Was gibt Ihnen persönlich Hoffnung, wenn Sie gegen eine Wand laufen oder der Fortschritt in Richtung einer C2C-Kreislaufwirtschaft nicht so schnell voranschreitet, wie es angesichts des Status quo erforderlich wäre?

TJ: Die Menschheit hat mittlerweile sechs der neun planetaren Grenzen überschritten. Daher wäre es offensichtlich, dass wir dringend das Tempo erhöhen müssen, wenn wir eine breit angelegte Wirtschaft schaffen wollen, die irgendeine Art von Zukunft hat. Schließlich zieht unsere gegenwärtige Art des Wirtschaftens den existenziellen Boden unter unseren Füßen weg. Ich finde es persönlich hilfreich, immer wieder einen Schritt zurückzutreten und zu betrachten, was wir als NGO bereits erreicht haben. Die Cradle to Cradle NGO gibt es seit einem Jahrzehnt. In dieser Zeit ist eine Menge passiert: Heute haben wir ein Team von 40 Mitarbeitern, haben unser Büro von Lüneburg nach Berlin verlegt und in Form unseres C2C LAB und Labor Tempelhof zwei massive Transformationsprojekte realisiert.

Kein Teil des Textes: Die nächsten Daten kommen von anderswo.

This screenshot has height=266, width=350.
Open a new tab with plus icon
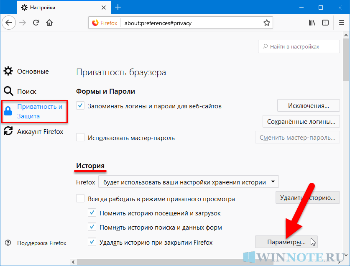tap(118, 7)
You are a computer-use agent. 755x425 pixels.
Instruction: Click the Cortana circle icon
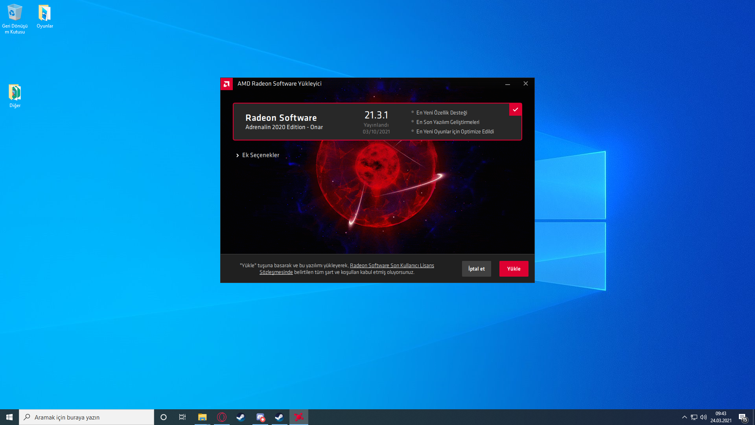click(x=164, y=417)
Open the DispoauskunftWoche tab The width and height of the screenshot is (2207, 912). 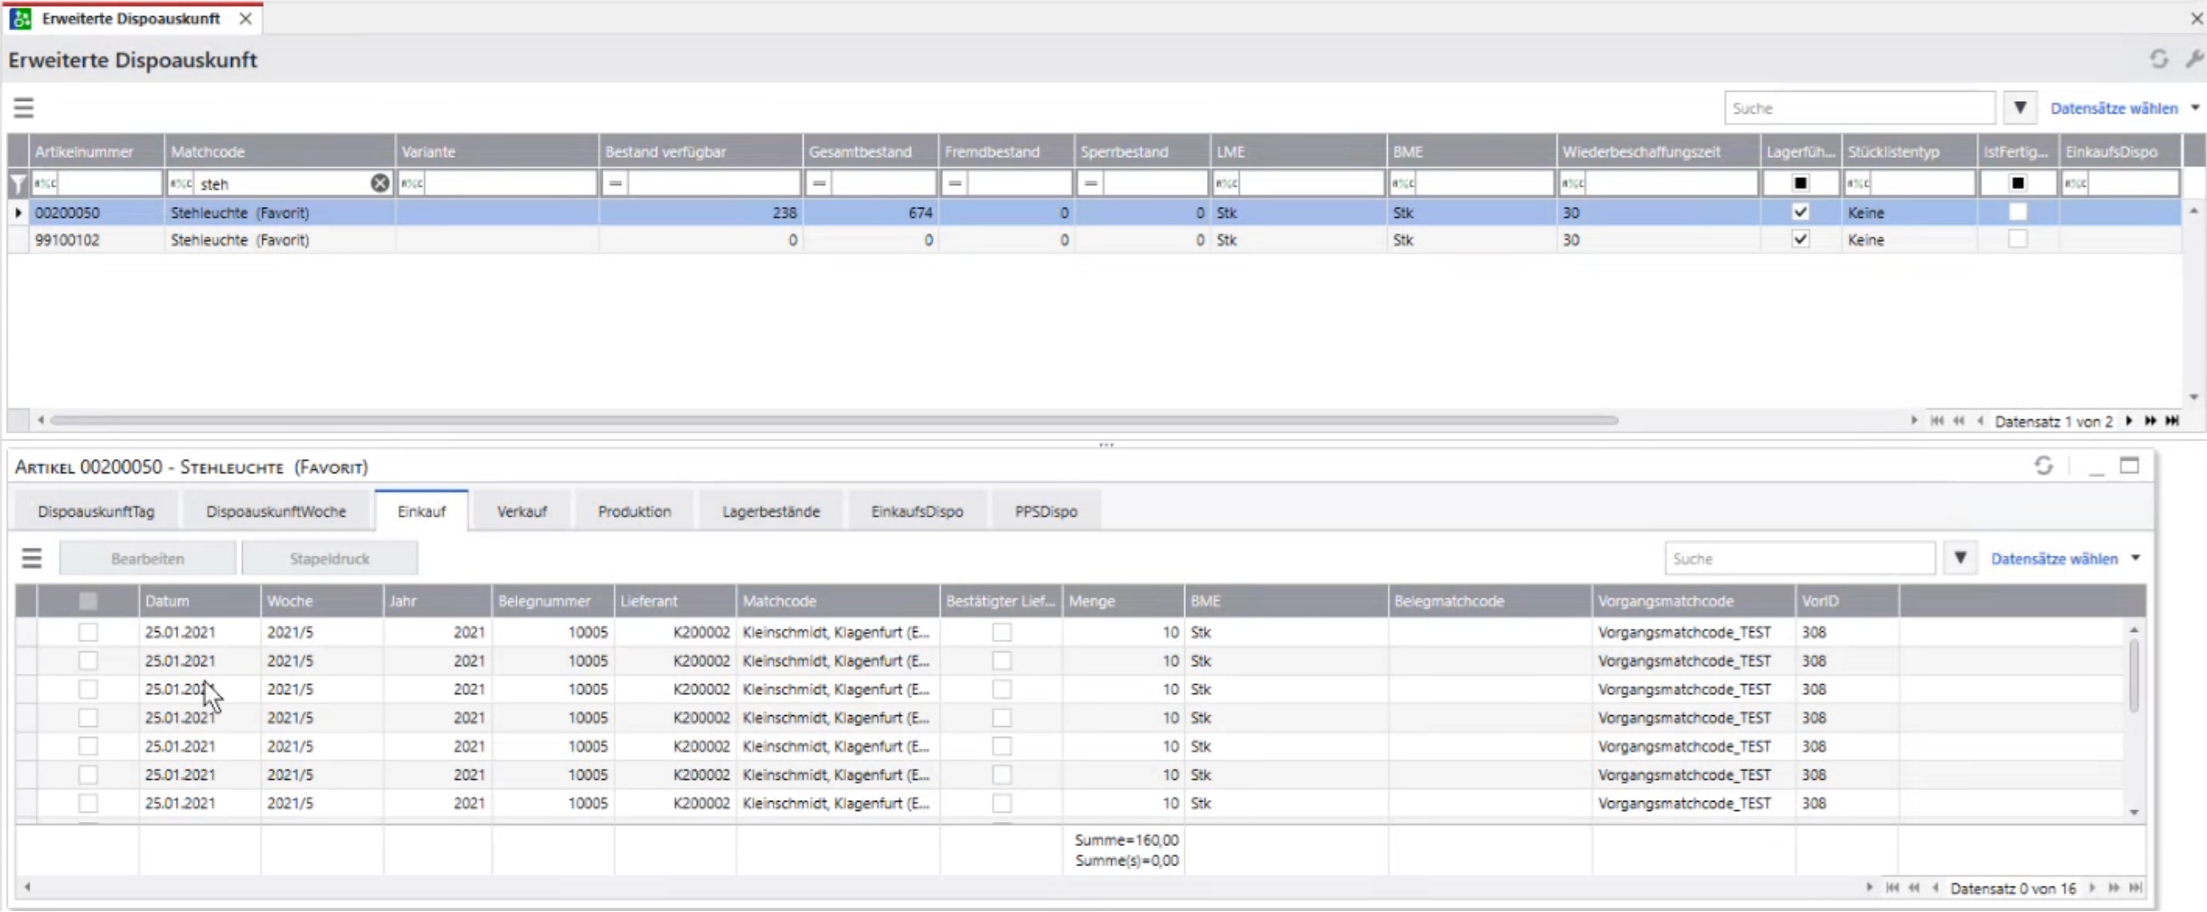point(276,511)
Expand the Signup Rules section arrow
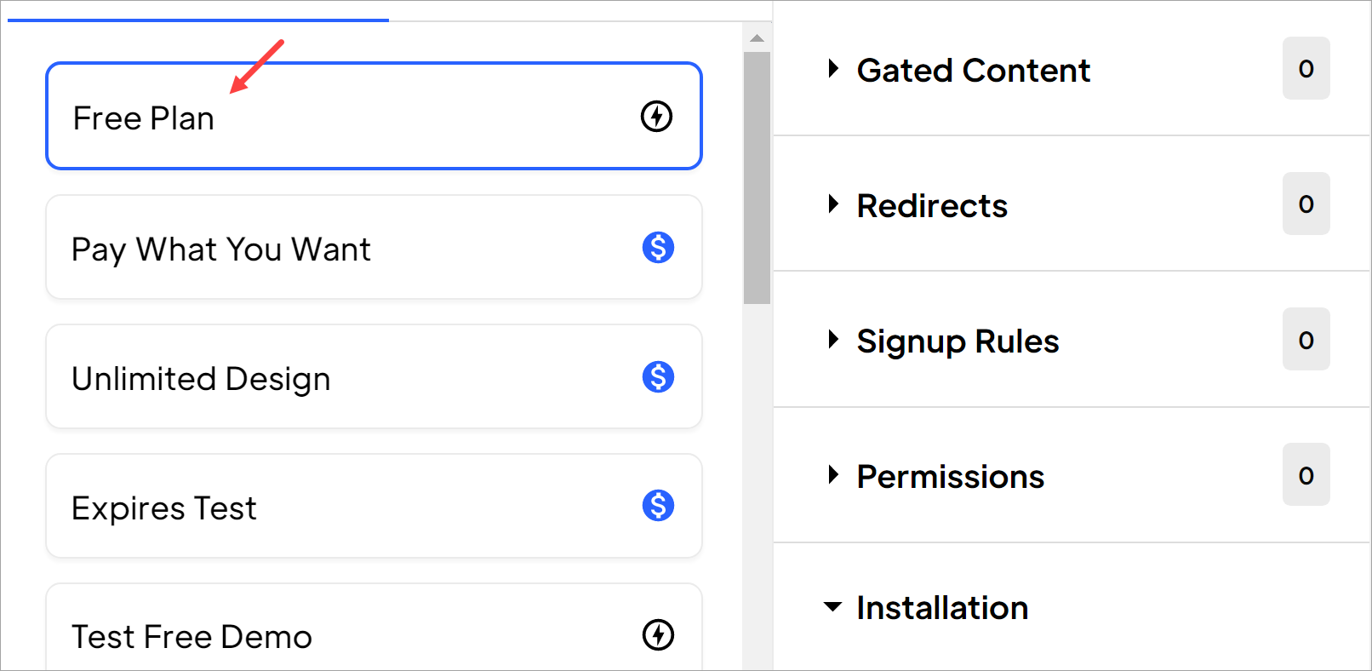1372x671 pixels. point(833,340)
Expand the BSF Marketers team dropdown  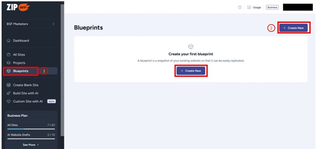click(x=31, y=24)
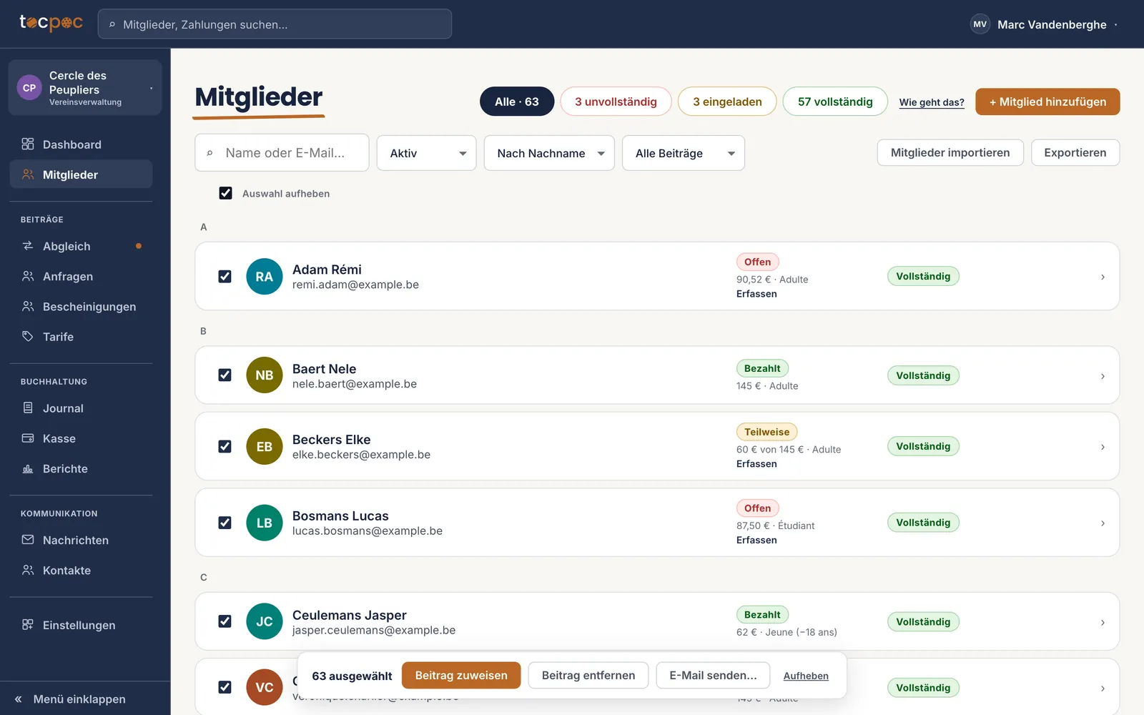The width and height of the screenshot is (1144, 715).
Task: Expand the Nach Nachname sort dropdown
Action: point(549,153)
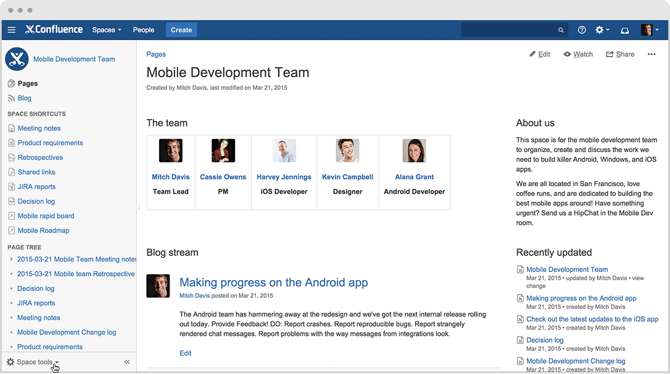Expand the 2015-03-21 Mobile Team Meeting notes tree item
Screen dimensions: 670x374
coord(10,259)
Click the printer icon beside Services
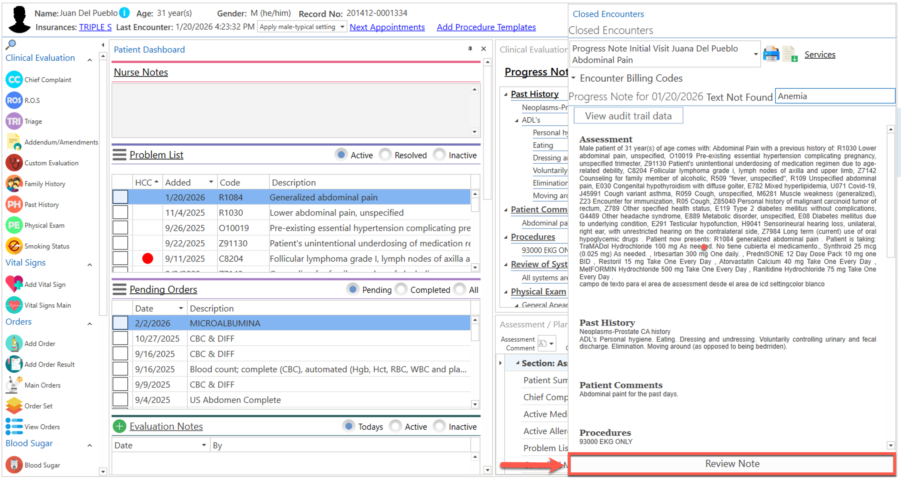The image size is (901, 479). 771,54
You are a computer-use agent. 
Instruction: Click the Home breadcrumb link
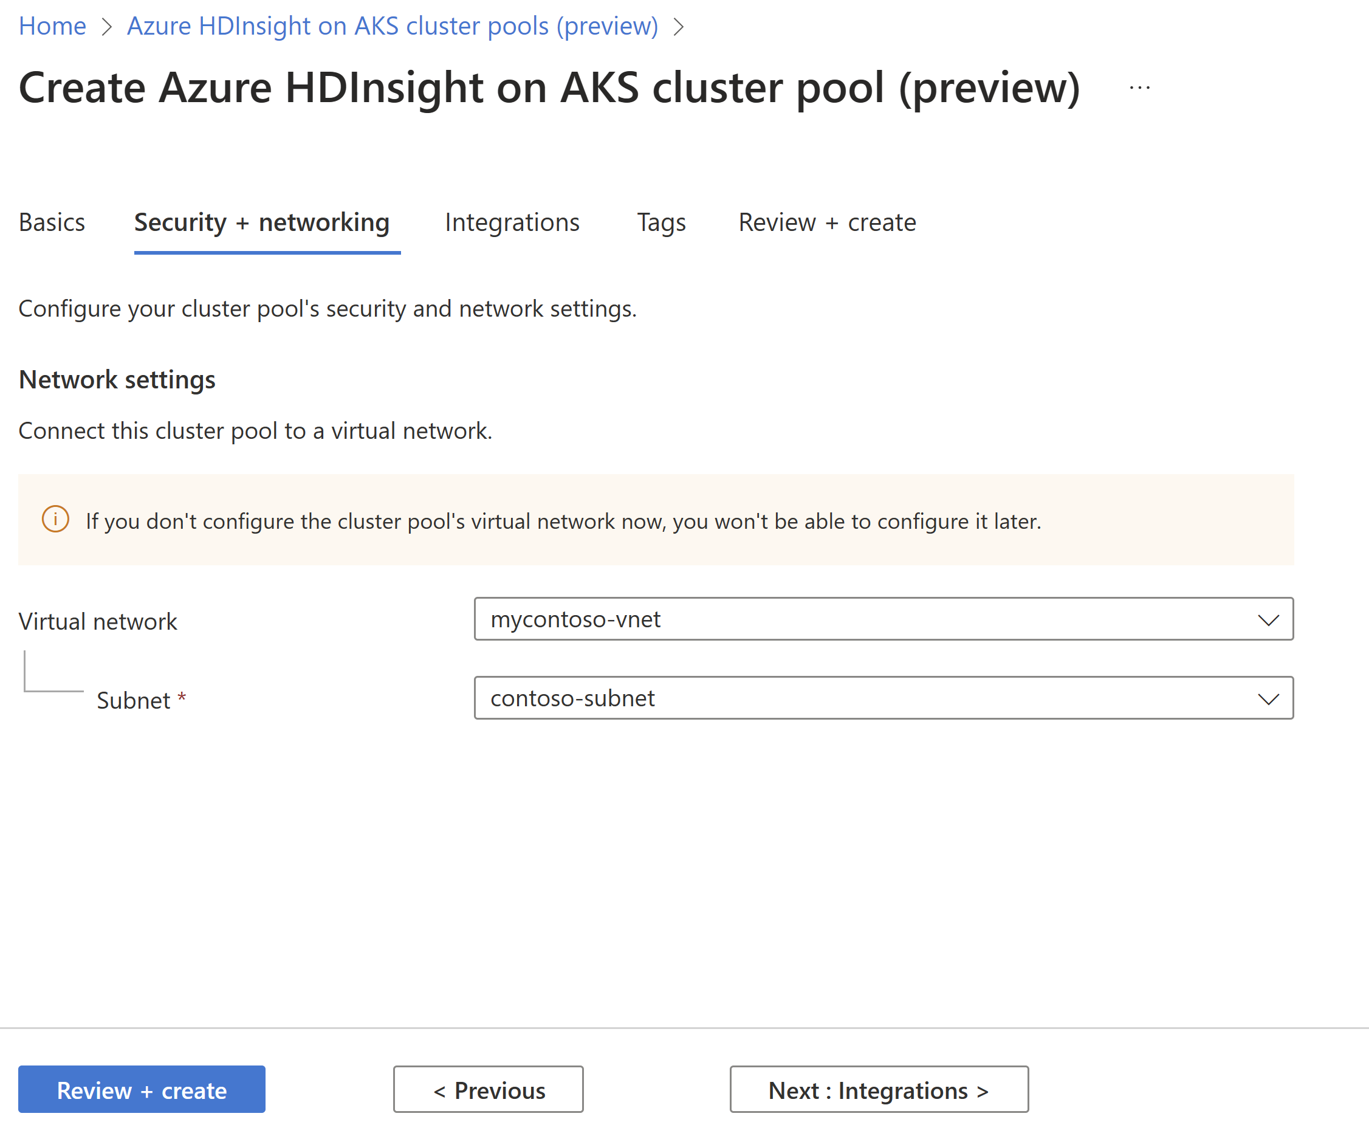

NG: Ich möchte natürlich, dass die Transformation zu einer C2C-Kreislaufwirtschaft viel schneller vorankommt als bisher. Das ist ziemlich frustrierend. Aber ich habe das große Glück, Tag für Tag mit unzähligen großartigen, engagierten Personen zu arbeiten. Sei es mit unseren ehrenamtlichen Aktivisten – und es sind fast 1.000 von ihnen in Deutschland, Österreich und der Schweiz – mit meinem eigenen Team oder mit anderen Menschen, die sich auf ihre eigene Weise für eine C2C-basierte Welt einsetzen. All ihre harte Arbeit zu sehen und zu wissen, dass wir gemeinsam die Möglichkeit haben, etwas zu verändern, gibt mir Hoffnung und motiviert mich, meine eigene Arbeit fortzusetzen.

„Es ist höchste Zeit, das Jammern über die ökologische Zerstörung zu beenden und anzufangen, die Dinge richtig zu tun! Wir haben das Potenzial, die Welt zu bereichern, anstatt sie von Ressourcen zu berauben. Also lasst uns daran arbeiten, der Welt einen großartigen positiven ökologischen Fußabdruck in Form einer Cradle-to-Cradle-Wirtschaft zu schenken!“
Norah Griefahn

Viele Menschen sind von den unzähligen Krisen und den damit verbundenen Veränderungen äußerst verstört. Wie geben Sie ihnen Hoffnung?

NG: Ich denke, es ist entscheidend, Begeisterung für eine Sache zu wecken, denn nur dann werden sich die Menschen dafür engagieren. Sei es für Cradle to Cradle oder für ein anderes Thema, das ihnen am Herzen liegt. Aktives Engagement gibt uns das Gefühl, Einfluss nehmen zu können: Ich helfe, etwas durch mein eigenes Handeln zu verändern. Ich glaube, das nährt Hoffnung und Mut. Das bedeutet natürlich nicht, dass wir nur von Einzelpersonen erwarten sollten, Verantwortung für die Bewältigung der Herausforderungen, vor denen wir derzeit stehen, zu übernehmen: Für eine echte Transformation müssen sich auch die politischen und strukturellen Rahmenbedingungen ändern und die richtigen Voraussetzungen geschaffen werden, damit eine C2C-Kreislaufwirtschaft gedeihen kann.

TJ: Veränderung löst zunächst immer Ängste aus. Was jedoch klar ist, ist, dass wir Veränderung brauchen, um auf einem Planeten zu existieren, auf dem es lebenswert ist. Allerdings muss man die Menschen auf diesem Weg zur Veränderung begleiten. Bei Cradle to Cradle sagen wir: Wir Menschen können nützliche Wesen sein, die Gutes als Teil des Ökosystems tun. Im Vergleich zu vielen anderen Ansätzen zur Nachhaltigkeit ist dies ein sehr menschenfreundlicher Ansatz: Es ist gut, dass wir Menschen existieren. Ich denke, diese positive Denkweise bei Cradle to Cradle kann vielen Menschen Hoffnung und Mut geben.

Vielen Dank für Ihre Zeit und bleiben Sie hoffnungsvoll!